(Excerpted records Opens)
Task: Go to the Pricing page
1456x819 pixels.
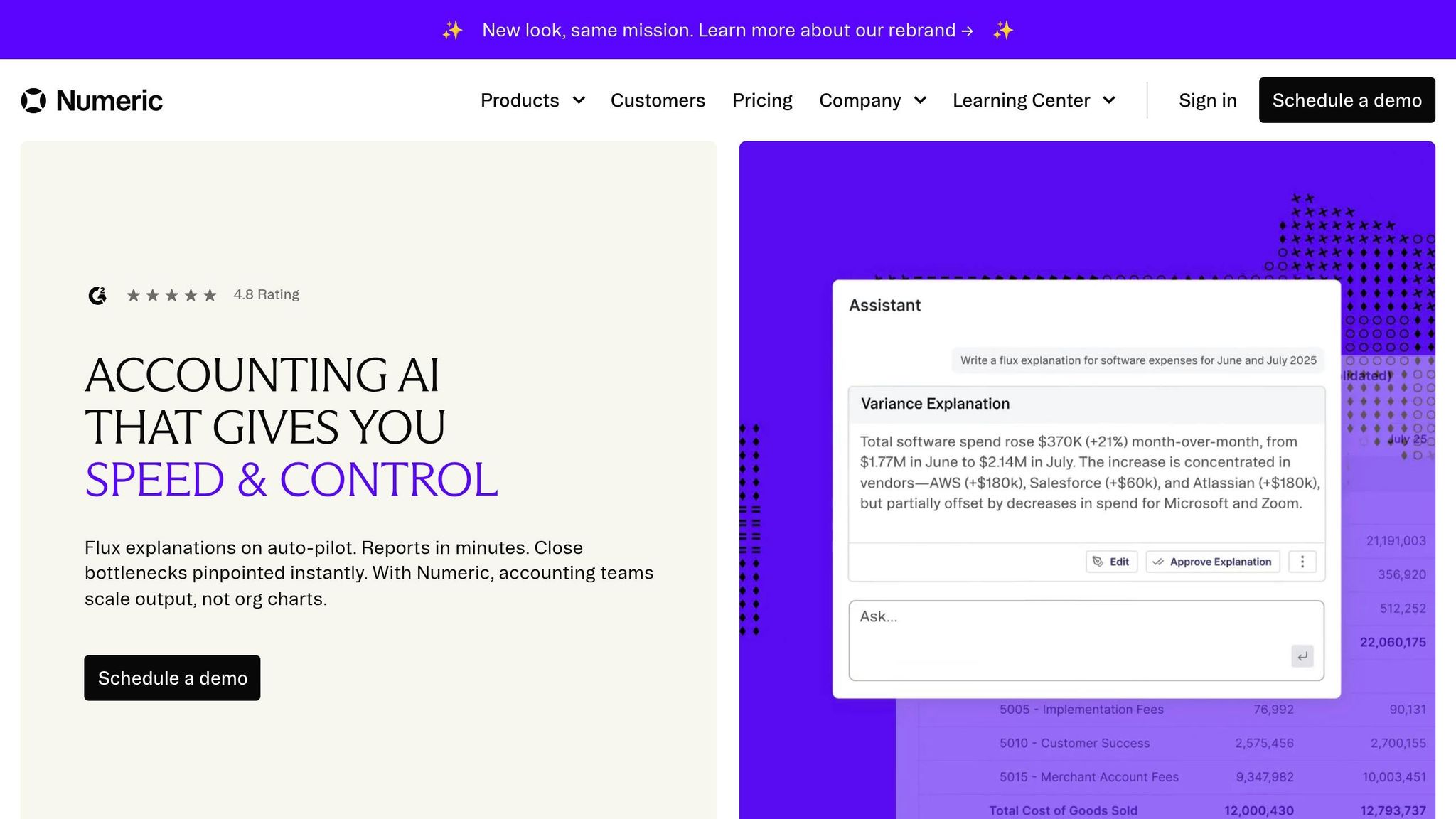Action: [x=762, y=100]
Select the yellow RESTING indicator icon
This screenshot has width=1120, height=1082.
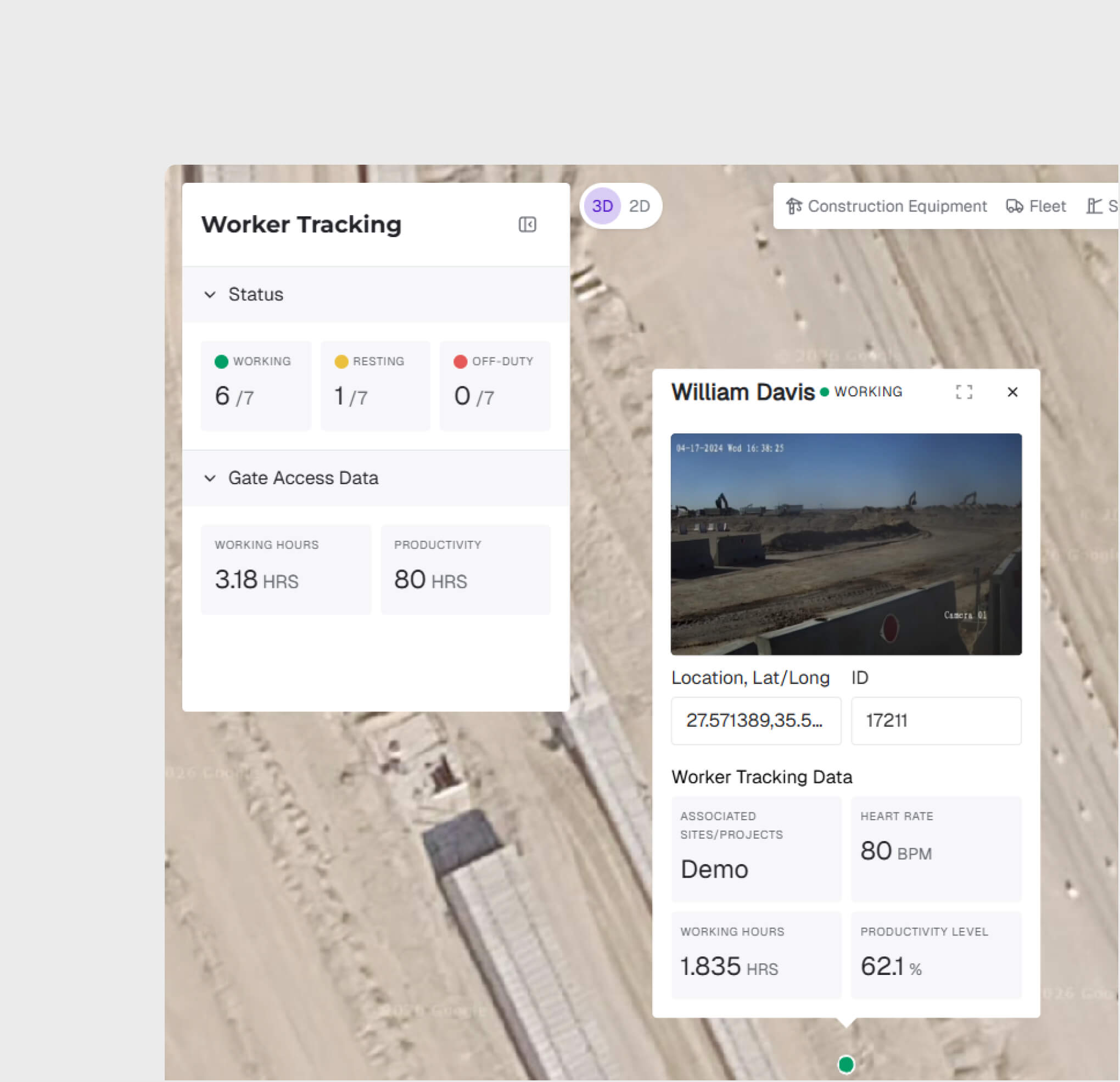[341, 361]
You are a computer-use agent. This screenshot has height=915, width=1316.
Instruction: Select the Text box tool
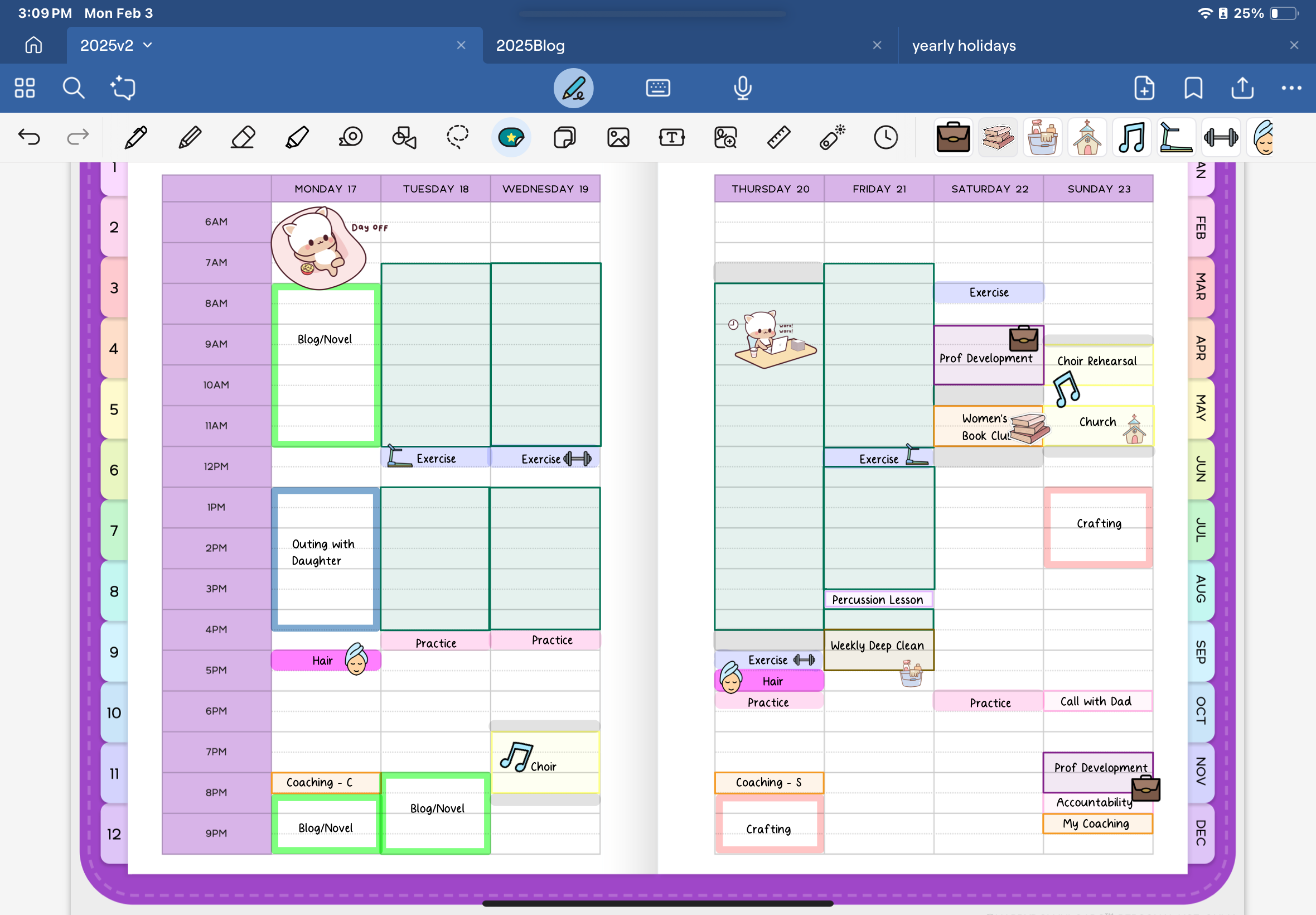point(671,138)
(Excerpted records Closes)
(Excerpted records Opens)
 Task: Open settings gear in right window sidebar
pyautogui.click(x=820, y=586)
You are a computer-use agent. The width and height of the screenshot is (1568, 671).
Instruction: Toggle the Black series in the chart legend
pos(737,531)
(Excerpted records Closes)
(Excerpted records Opens)
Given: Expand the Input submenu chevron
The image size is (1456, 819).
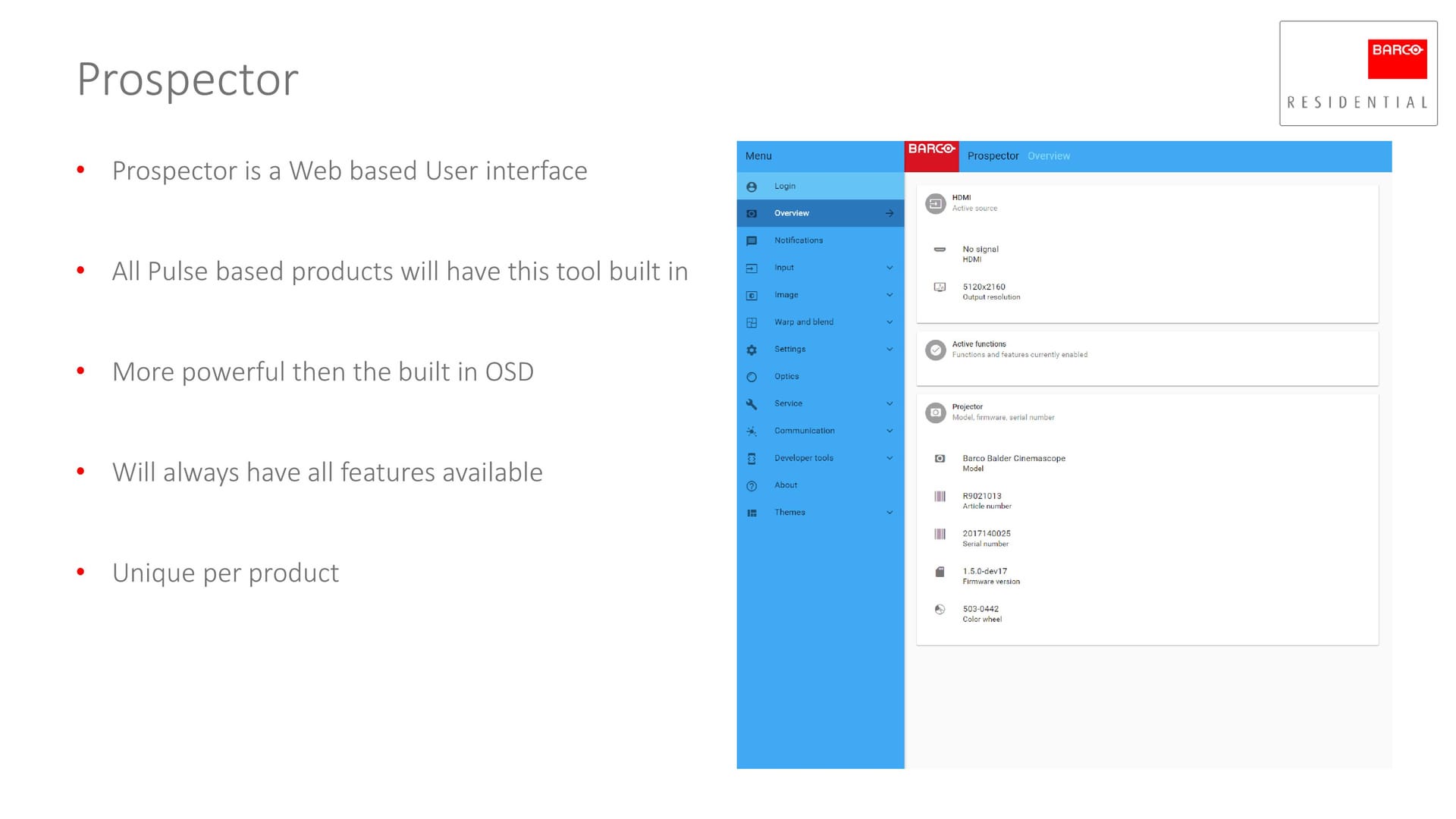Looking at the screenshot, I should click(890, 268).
(Excerpted records Closes)
> _Brief_
In the listing above, find the line with "Task: Go to the Pricing page" and the line with "You are a computer-use agent. This". Transcribe those two and everything between, exactly, leaving out pictures.

> _Result of the task_
Task: Go to the Pricing page
1456x819 pixels.
Action: [x=762, y=100]
Select the yellow RESTING indicator icon
This screenshot has width=1120, height=1082.
[341, 361]
You are a computer-use agent. This screenshot has height=915, width=1316.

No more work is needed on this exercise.